Certo. ci sono le eccezioni come appunto Rovelli: ma secondo me è semplicemente questione di culo, per usare un termine tecnico. (Buon per Rovelli, intendiamoci). Tra i libri che ho letto e che si possono rubricare sotto “storia naturale” ci sono “No!” di Imre Toth e “L’universo e la tazza di tè” di K.C.Cole, entrambi tradotti in italiano ed entrambi fuori catalogo :-)
Ma la poesia non la trovo nemmeno nei saggi storici che leggo, se è per questo: il che mostra che l’estremizzazione pop-tecnico non è certo appannaggio della scienza in sé. Occhei, è notorio che io non amo la poesia e quindi sono prevenuto: ma continuo a non vedere un mercato (e fin qui amen) ma soprattutto un miglioramento della comprensione della bellezza della scienza per mezzo della storia naturale.
Ma la mia sensazione è che la storia naturale venderebbe ancora di meno:
Oh cielo, ovviamente venderebbe di meno. Mica mi aspetto che venda pari o di più. Mi aspetto che venda molto poco, ma mi aspetto che venda a una nicchia molto più importante. Ovvero quella che è e fa cultura in un paese. Anche le poesie di Sanguineti vendono probabilmente assai poco, ma voglio rivolgermi a chi compra i suoi libri piuttosto che quelli di Fabio Volo. Non per elitismo fine a sè stesso, nè perchè dispregi il pubblico non intellettuale. Ma perchè se vogliamo che la scienza sia considerata cultura, se vogliamo che si esca dal crocianesimo e dalla scienza-che-non-pensa, la scienza deve parlare al resto del mondo culturale: senza snaturarsi, ma creando un discorso “alto” che la renda nuovamente rispettabile. Se restringiamo la scelta a ii paper tecnici da un lato e le varie declinazioni di “scienza sulla spiaggia” dall’altro, se leviamo ogni estetica e ogni profondità intellettuale al racconto della scienza, chi si occupa di cultura per quale motivo dovrebbe occuparsi di scienza? La relegherebbe giustamente al ruolo di un balocco per ingegneri e per nerd. E drammaticamente lo è diventata, basta vedere anche certi commenti sull’arte di noti divulgatori recentemente.
Quanto agli esempi, non restringiamo troppo il discorso di cosa sia “storia naturale”. In realtà è un problema che coinvolge principalmente la scrittura scientifica via Internet o il panorama editoriale italiano. Per esempio, un libro come “Wonderful Life” di Gould, o i libri di Oliver Sacks sono testi che considererei come tali. Gli anglosassoni hanno ancora una tradizione elevata di scrittura scientifica.
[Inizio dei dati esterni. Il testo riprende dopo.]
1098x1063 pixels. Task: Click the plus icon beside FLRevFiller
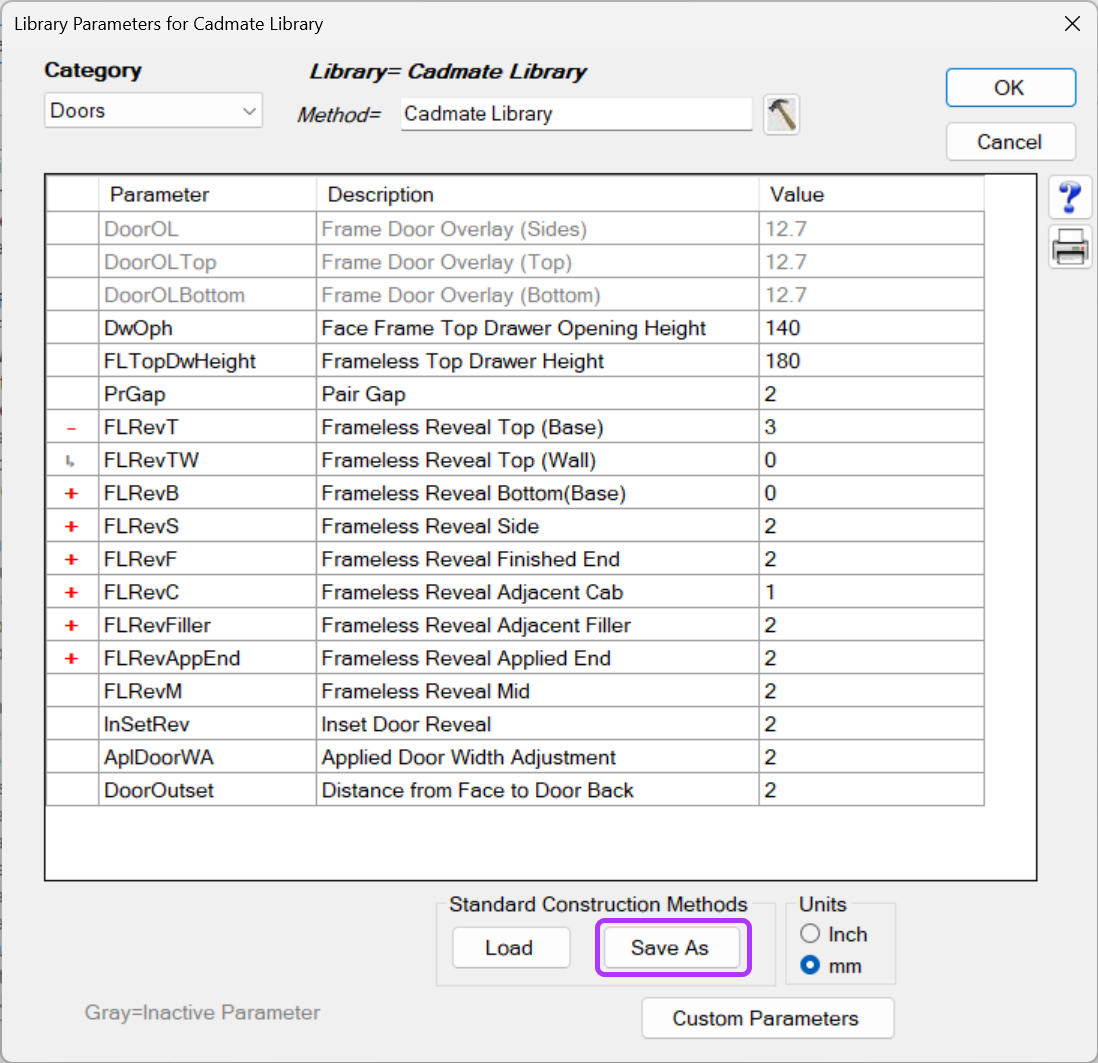(71, 624)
posso dire che sei un’ottimista? Perché mai la “nicchia […] che è e fa cultura in un paese” dovrebbe comprare quei libri?
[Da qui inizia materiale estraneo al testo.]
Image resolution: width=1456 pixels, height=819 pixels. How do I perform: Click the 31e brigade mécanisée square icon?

Quello che vedo io è che chi “fa cultura” è chiuso in un’onfaloscopia ancora maggiore di chi “fa scienza”…
Per lo stesso motivo per cui Oliver Sacks scrive sul New Yorker, diciamo :)
@Massimo: domanda seria. In genere da che parte metteresti i libri della collana del Corriere «La scienza come un romanzo»? Disclaimer: non ne ho comprato nessuno, forse ne ho un paio a casa in altre edizioni, e posso immaginare che siano a livelli diversi.
Ne ho letti alcuni, mi sembrano una collezione molto eterogenea, al di là del titolo della collana.